Activists and directors of camps for the displaced in northwestern Syria have warned of the consequences of the World Food Program’s decision to reduce relief aid to Syrians.
The World Food Program (WFP) announced on June 13 that it was forced to cut assistance to 2.5 million of the 5.5 million people who rely on the agency for their basic food needs, due to lack of funding.
“If the severe shortage of humanitarian aid by the United Nations continues for the residents of the camp, which is inhabited by nearly 200 poor families, a large number of them will be forced to beg at the gates of mosques and markets.”
With these words, Abu Ezzeddine, 50, described the scale of the disaster that threatens the residents of his camp, al-Ghuraba, in the vicinity of the city of Aldana, in addition to the hundreds of camps inhabited by millions of displaced people north of Idlib, in the face of the decline in the volume of relief aid and its suspension this month.
He added that around 129 families within his camp were beneficiaries of the World Food Program and were receiving a monthly food basket.
With the recent decision to cut aid, Ezzeddine said that no family received any humanitarian assistance or a food basket, which puts the lives of the poorest families in the camp and their children under threat.
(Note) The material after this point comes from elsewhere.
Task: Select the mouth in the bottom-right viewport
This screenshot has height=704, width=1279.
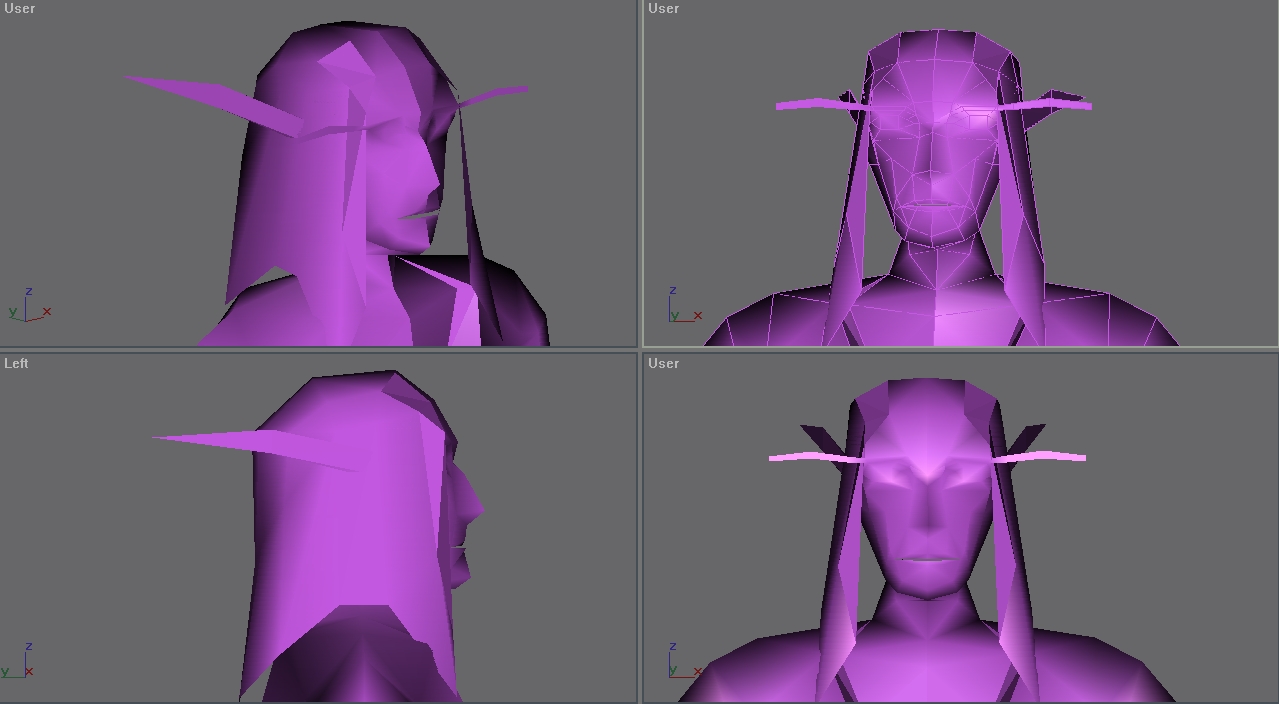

Al-Amal camp near the Syrian-Turkish border is home to around 230 families. Hajja Maryam, 55, and three of her daughters (two of whom suffer from physical atrophy) are in need of constant care and food.
“We used to receive a monthly relief basket at the beginning of each month, which included three liters of vegetable oil, four kilograms of sugar, the same amount of rice, two kilos of chickpeas, two kilos of beans, and an amount of bulgur and lentils with a bundle of bread every two days. But this month, we have not received our basket, and the limited amount of food we have left is running out,” she said.
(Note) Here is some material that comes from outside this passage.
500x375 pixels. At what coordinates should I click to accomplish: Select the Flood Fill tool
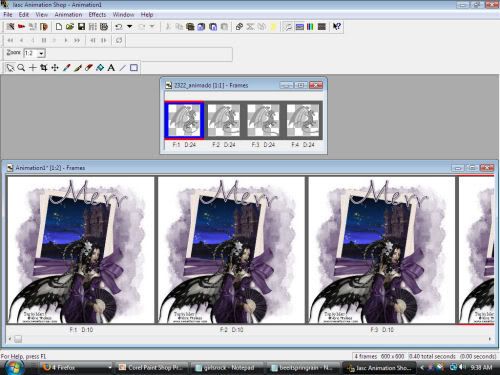coord(100,68)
According to a recent report by the Syria Response Coordinators organization, which is concerned with humanitarian affairs in northwestern Syria, “the deficit rate in the 2023 humanitarian response plan in Syria has reached unprecedented levels, exceeding 89 percent of the required funding.”
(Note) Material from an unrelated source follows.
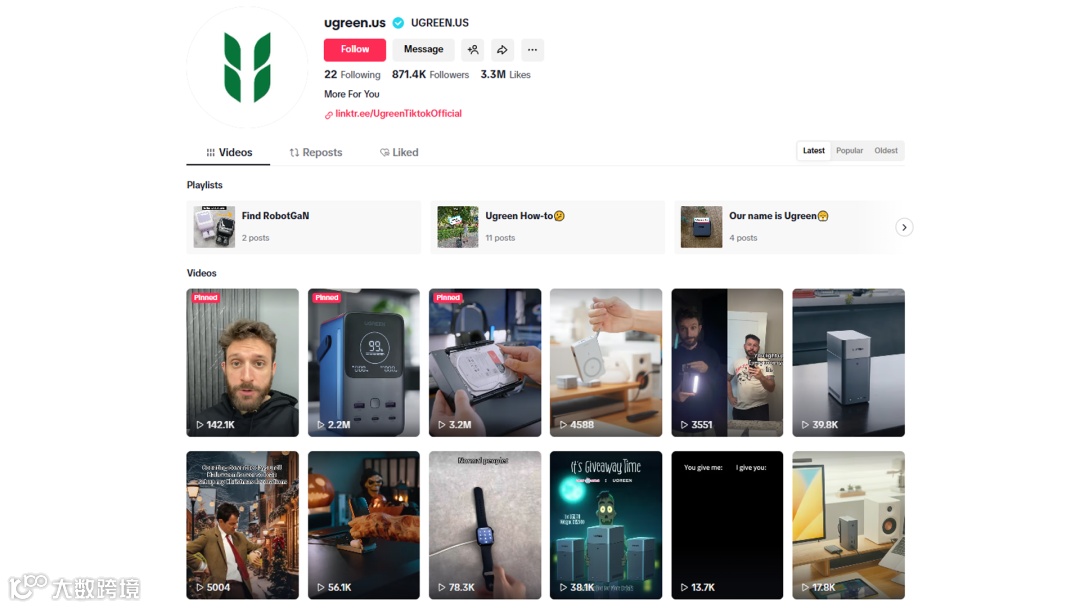
Task: Click the blue verified badge
Action: click(398, 23)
Omar Haj Hammoud, a humanitarian activist in Idlib, noted that the northwestern region of Syria was on the verge of a humanitarian catastrophe that may reach the level of famine among the millions of displaced people.
“There is no doubt that a terrible catastrophe will befall the region,” he warned.
One of WFP’s first tasks is “to care for and provide relief to the victims of wars, especially the Syrian war that has displaced millions of Syrians and forced them to live in random camps and without job opportunities capable of securing the minimum requirements for their daily lives,” he warned.